Mientras miran de reojo el refugio patagónico, los relatores entran gozosos en la etapa de la escritura automática. Es el monopolio el que demoniza a los pobres evasores en fuga, víctimas de gobiernos atroces. No neguemos la realidad: cuando Juan de Garay fundó esta ciudad de pobres corazones macristas, los nativos mal llamados indios ya ahorraban en dólares. ¿Acaso debían ahorrar en una moneda que llevaba impresa la cara de quien los aniquilaría tres siglos más tarde?

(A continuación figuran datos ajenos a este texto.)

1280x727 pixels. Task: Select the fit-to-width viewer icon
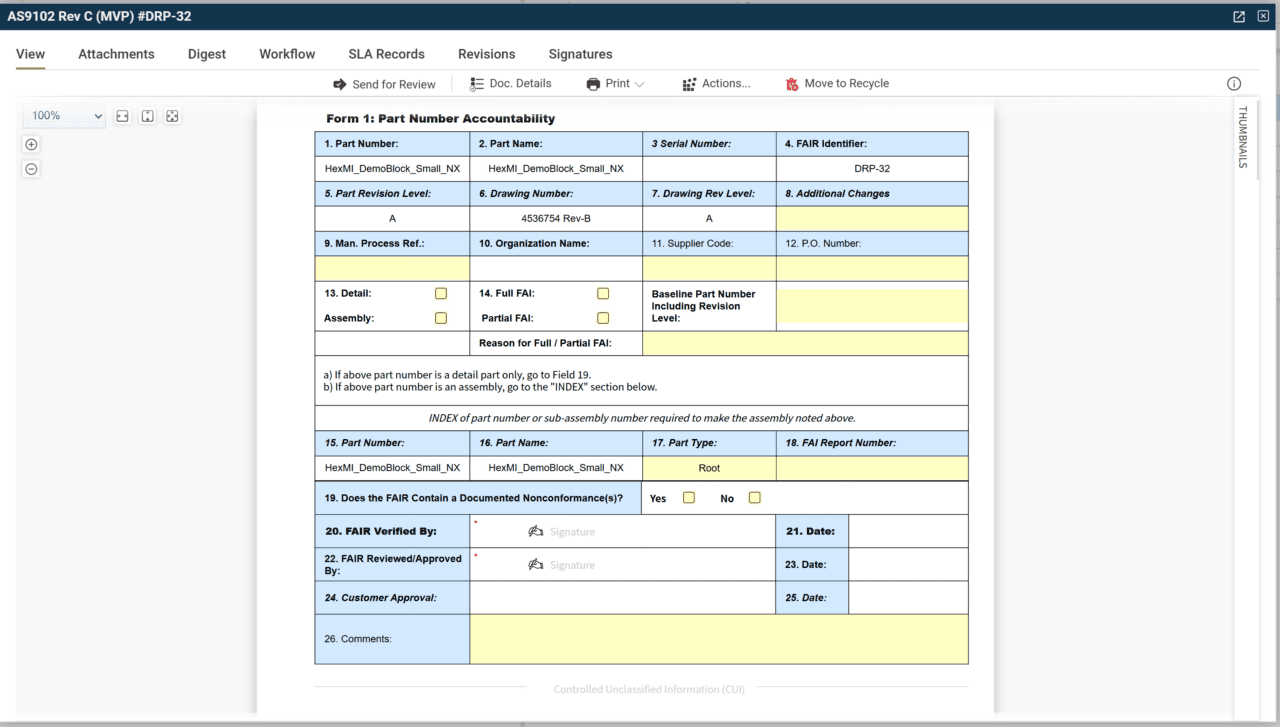click(122, 116)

Redimamos pues a las dolarizadas víctimas de la usura neoliberal lavando sus pies en Cedin. Ya lo decía Ezra Pound (poeta denominado en moneda fuerte): “Con usura no hay paraíso pintado para el hombre en los muros de su iglesia”. Recibamos en nuestro seno a los pródigos tránsfugas, mientras expoliamos a los pobres trabajadores pesificados, que de ellos es el reino del modelo.
Así, asediado por la realidad, el relato se transfigura en un cadáver exquisito de consignas recombinadas aleatoriamente como una carta abierta. Los apóstoles, antes de salir a evangelizar, repasan los retoques de última hora del guión. Miran al líder que, sin devolverles las miradas, dicta: a partir de hoy, el lenguaje oficial será el sueco, los ciudadanos deberán cambiarse los calzoncillos cada media hora, los niños de menos de 16 años tendrán todos 16 años y toda inflación mayor al 10% será del 10%. Hay algo conmovedor en el gesto perplejo con el que los seguidores interrogan el giro inverosímil, en el instante de duda antes del aplauso y la ovación.
El cadáver exquisito beberá el vino joven (decía el primer cadáver exquisito).
El relato reversiona su propio relato. Documenta la historia del líder dos veces, primero como farsa, luego como tragedia. Proyecta las dos versiones a pantalla dividida en el prime time del canal Encuentro, mientras los fieles, con lágrimas de éxtasis militante, sueñan ovejas con pecheras azules.
Espejo replegado sobre sí mismo (escribía, automáticamente, Tristan Tzara).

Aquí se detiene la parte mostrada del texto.